The Secretary of State considers that the economic benefits of the scheme should be afforded significant weight.

The Secretary of State has considered the development in terms of its impact on heritage assets and on accessibility and considers that both offer benefits that should be afforded significant weight.

The net benefit to biodiversity that would be delivered by the scheme is a consideration of moderate weight, and the reinvestment of the proceeds arising from the sale of the land into the education sector should be afforded significant weight.

Given his findings in this letter, the Secretary of State considers that the proposal meets the emerging Neighbourhood Plan site-specific development principles in respect of Green Belt, affordable housing and accessibility, and public open space.

Having concluded at paragraph 39 of this letter that very special circumstances exist the Secretary of State considers that there are no policies in the Framework that protect areas or assets of particular importance that provide a clear reason for refusing the development proposed. He also concludes that any adverse impacts of granting permission do not significantly and demonstrably outweigh the benefits, when assessed against policies in the Framework taken as a whole.”

Chris Young QC led the case for the appellant and this is a statement on the decision published by No 5 Chambers.

Quite a month so far!

Two quick plugs:

⁃ If on Thursday you watched the first Planning In Brief web event hosted by Charlie Banner QC, Chris Young QC, Sasha White QC, Paul Tucker QC and Town’s Mary Cook you would have heard some discussion about the Seashell Trust decision. I wouldn’t be surprised to hear some coverage of the Oxford Brookes decision this coming week. Another reason to make the charity donation and tune in.

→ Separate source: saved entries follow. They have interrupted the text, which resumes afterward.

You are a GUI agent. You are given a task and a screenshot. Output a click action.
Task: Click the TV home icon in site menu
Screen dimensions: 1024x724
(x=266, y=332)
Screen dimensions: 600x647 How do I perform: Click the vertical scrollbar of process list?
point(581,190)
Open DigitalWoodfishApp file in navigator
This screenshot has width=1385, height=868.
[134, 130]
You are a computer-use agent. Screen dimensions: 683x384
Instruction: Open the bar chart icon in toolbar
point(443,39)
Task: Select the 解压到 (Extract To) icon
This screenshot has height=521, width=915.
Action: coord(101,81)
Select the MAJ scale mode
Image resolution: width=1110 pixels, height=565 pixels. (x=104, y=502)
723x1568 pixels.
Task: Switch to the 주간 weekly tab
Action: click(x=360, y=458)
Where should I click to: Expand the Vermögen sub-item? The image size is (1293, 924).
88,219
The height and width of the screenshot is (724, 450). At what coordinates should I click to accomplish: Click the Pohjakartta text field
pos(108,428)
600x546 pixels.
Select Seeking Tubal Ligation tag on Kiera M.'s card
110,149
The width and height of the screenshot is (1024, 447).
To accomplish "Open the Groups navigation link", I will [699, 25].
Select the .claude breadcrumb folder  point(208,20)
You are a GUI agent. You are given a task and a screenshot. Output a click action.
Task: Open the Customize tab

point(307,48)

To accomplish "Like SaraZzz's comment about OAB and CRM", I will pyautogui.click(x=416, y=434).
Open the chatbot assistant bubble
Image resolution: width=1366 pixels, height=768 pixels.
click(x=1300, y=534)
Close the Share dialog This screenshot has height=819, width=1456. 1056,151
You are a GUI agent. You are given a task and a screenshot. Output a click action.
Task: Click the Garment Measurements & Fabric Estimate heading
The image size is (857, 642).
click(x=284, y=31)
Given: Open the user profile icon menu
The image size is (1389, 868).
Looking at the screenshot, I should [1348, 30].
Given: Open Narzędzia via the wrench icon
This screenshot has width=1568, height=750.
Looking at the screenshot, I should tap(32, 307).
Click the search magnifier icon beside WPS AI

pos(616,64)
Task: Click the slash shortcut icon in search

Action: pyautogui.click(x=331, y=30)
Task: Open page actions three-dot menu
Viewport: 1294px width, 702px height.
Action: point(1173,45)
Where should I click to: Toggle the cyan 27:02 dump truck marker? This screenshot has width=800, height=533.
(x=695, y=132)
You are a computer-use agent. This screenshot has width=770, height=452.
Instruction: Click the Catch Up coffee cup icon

⁃ Do subscribe to Town Legal’s weekly, comprehensive, inquiry appeal decisions updates. Subscriptions to this and our other update services are still free.

Simon Ricketts, 25 April 2020

Personal views, et cetera

Handy lockdown calendar
(H/t @instachaaz)

Author: simonicity

Partner at boutique planning law firm, Town Legal LLP, but this blog represents my personal views only.

One thought on “Housing Schemes Approved By Secretary Of State In April 2020”

  1. The paragraph that really annoyed me in the decision for Vauxhall Cross Island was
    21. The Secretary of State notes that the LLP does restrict building heights for this location to 150m, and has gone on to consider the Inspector’s analysis ay IR109-112 of the tall buildings cluster at Vauxhall and the proposal’s relationship to it. For the reasons given there he agrees with the Inspector that, while there is a technical conflict with the height limit, a number of other buildings taller than 150m have been either built or approved in this area.

    I do not consider the conclusion is correct therefore that
    31. For the reasons given above, the Secretary of State considers that the application is in accordance with LP policy 7.7 and LLP policies PN2, H2, and Q26, and is in accordance with the development plan overall.

    Section E of that policy states that boroughs should “consider which areas are appropriate, sensitive or inappropriate for tall and large buildings and identify them in their Local Development Frameworks.”

    Allowing past applications that did not conform to planning policies should not mean the policy is wrong or subsequent developments should ignore it.